→ Task description
Reproduce the data verbatim, from the line that contains "You are a computer-use agent. This" up to and including the line that contains "Instruction: Click the Back button".

→ Supplied data
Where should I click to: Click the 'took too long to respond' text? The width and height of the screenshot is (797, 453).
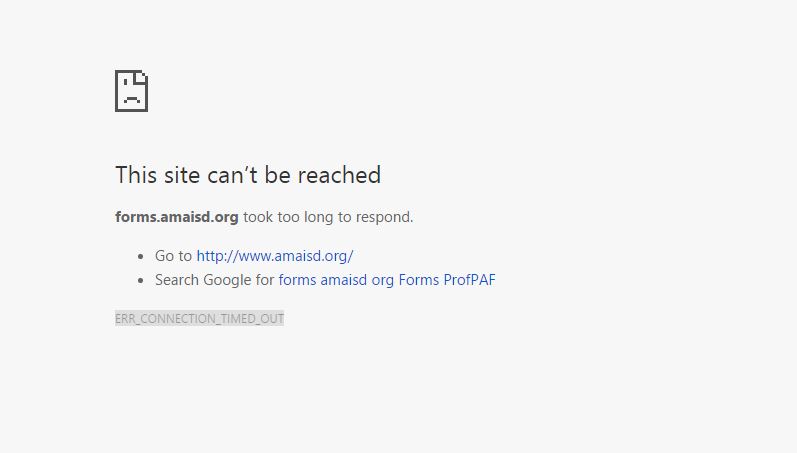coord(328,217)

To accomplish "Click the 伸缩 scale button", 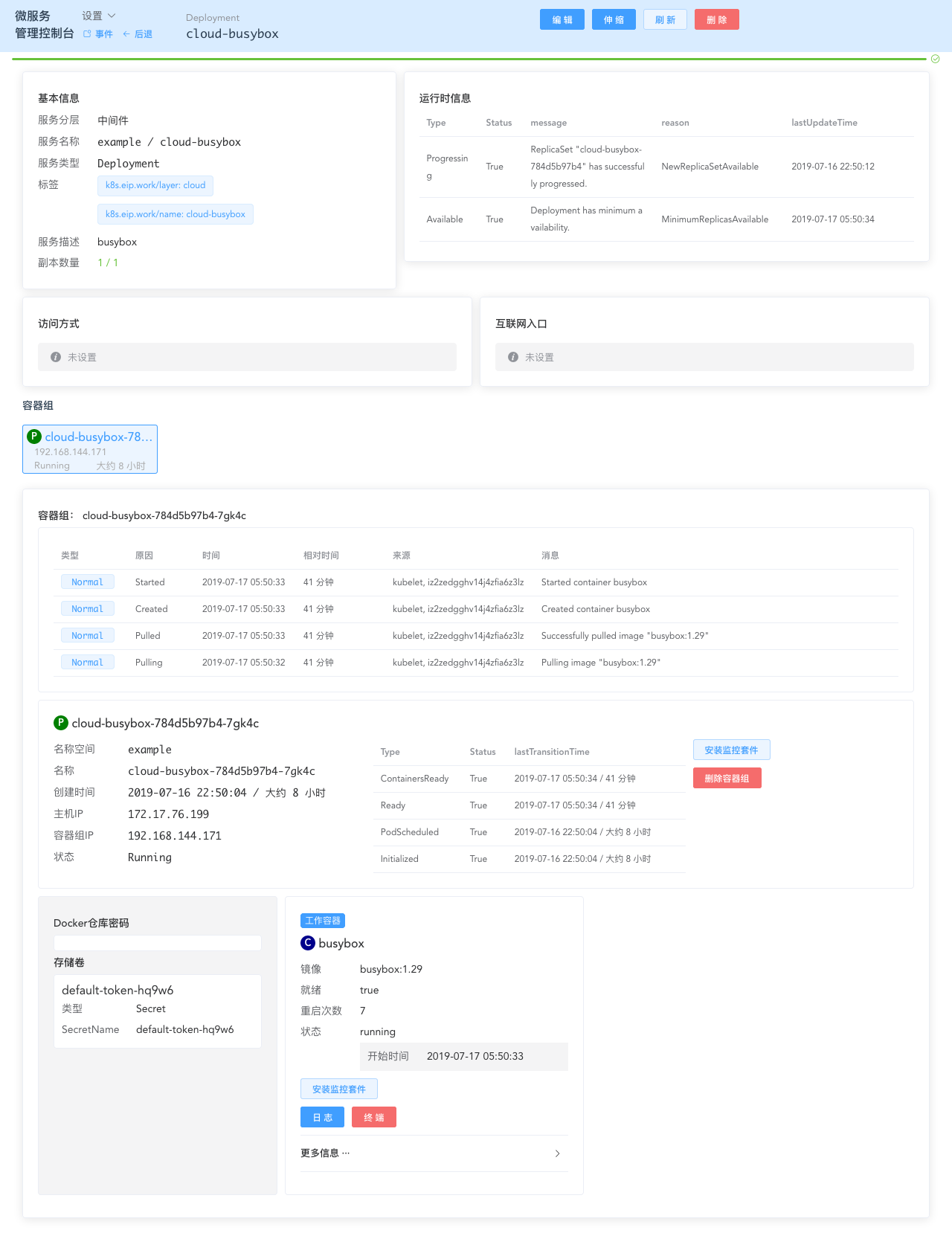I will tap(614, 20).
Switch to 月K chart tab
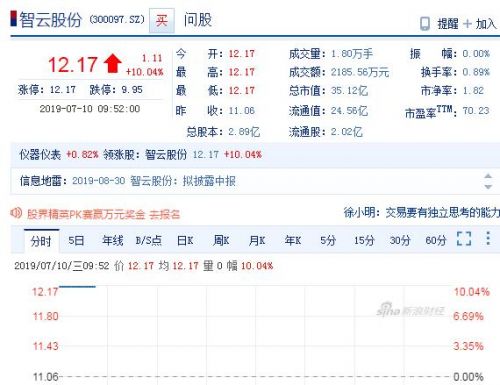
...
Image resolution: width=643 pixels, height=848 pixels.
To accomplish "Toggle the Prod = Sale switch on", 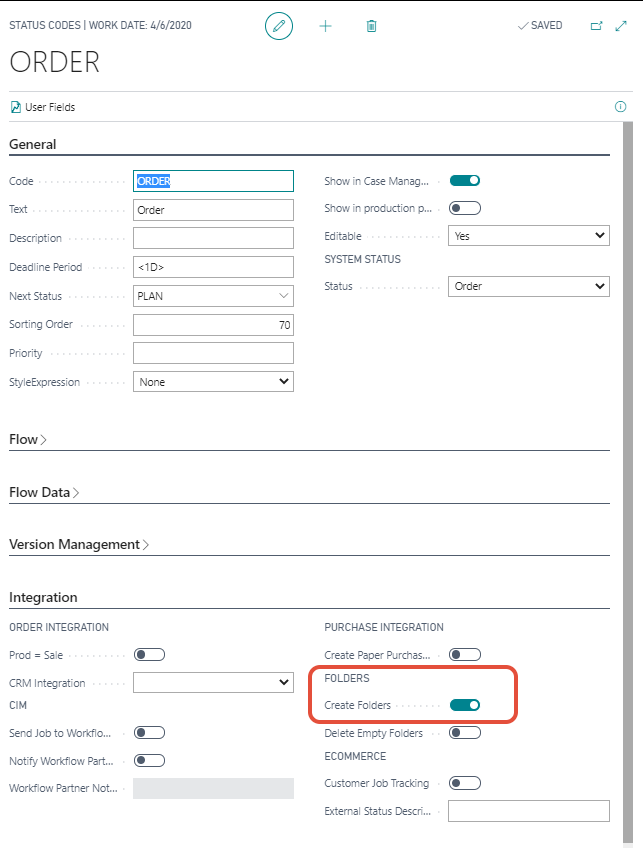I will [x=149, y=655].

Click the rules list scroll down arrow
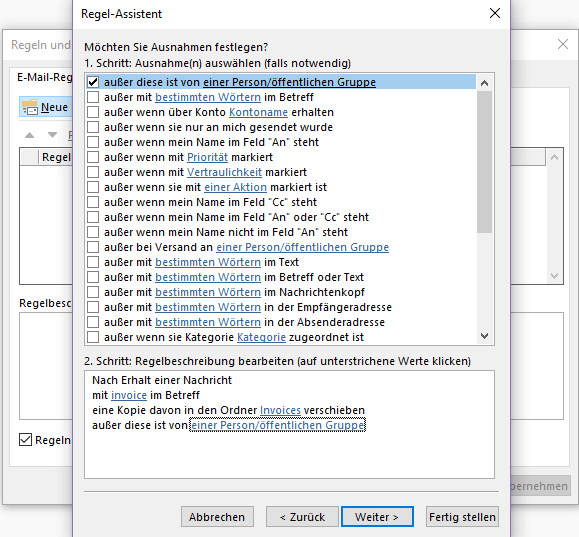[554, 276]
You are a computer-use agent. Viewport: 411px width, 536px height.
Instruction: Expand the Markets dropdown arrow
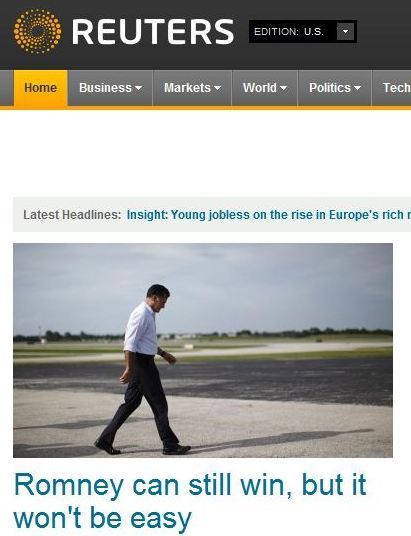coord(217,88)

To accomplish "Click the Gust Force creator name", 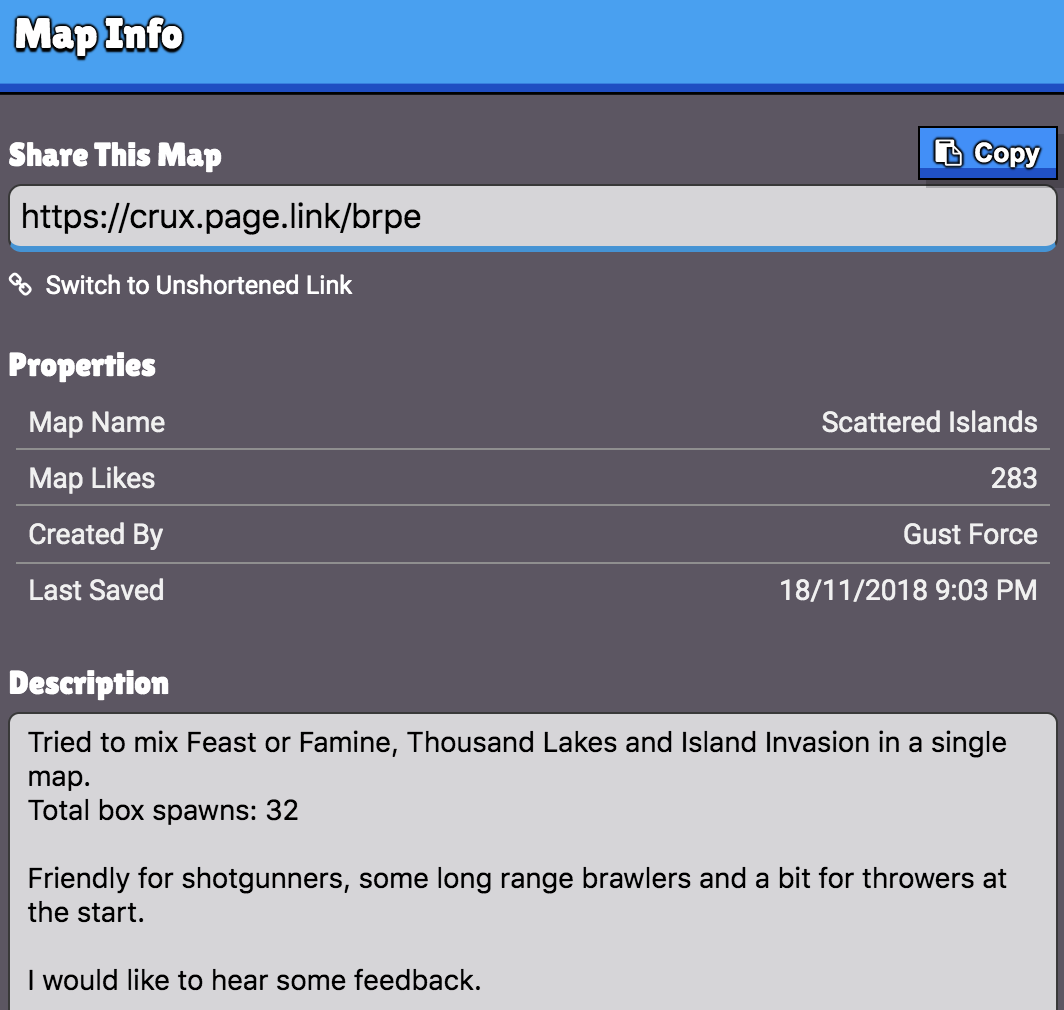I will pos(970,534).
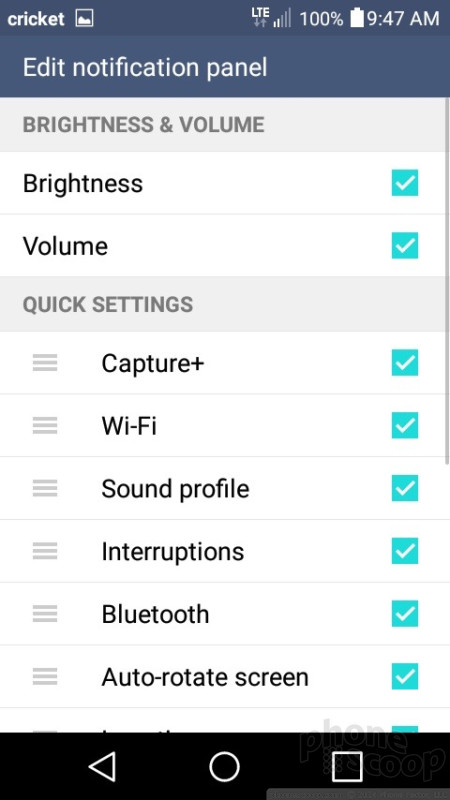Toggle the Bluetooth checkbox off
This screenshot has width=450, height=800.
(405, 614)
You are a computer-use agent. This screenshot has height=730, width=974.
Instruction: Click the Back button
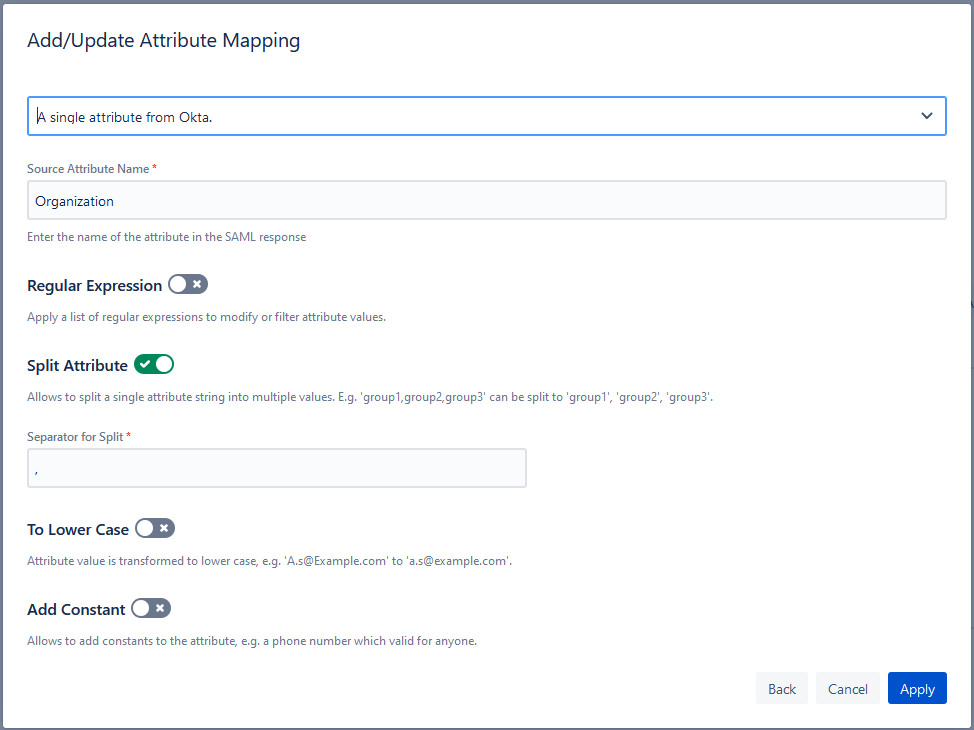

→ Written answer
You are a computer-use agent. This screenshot has height=730, width=974.
Instruction: Click the Back button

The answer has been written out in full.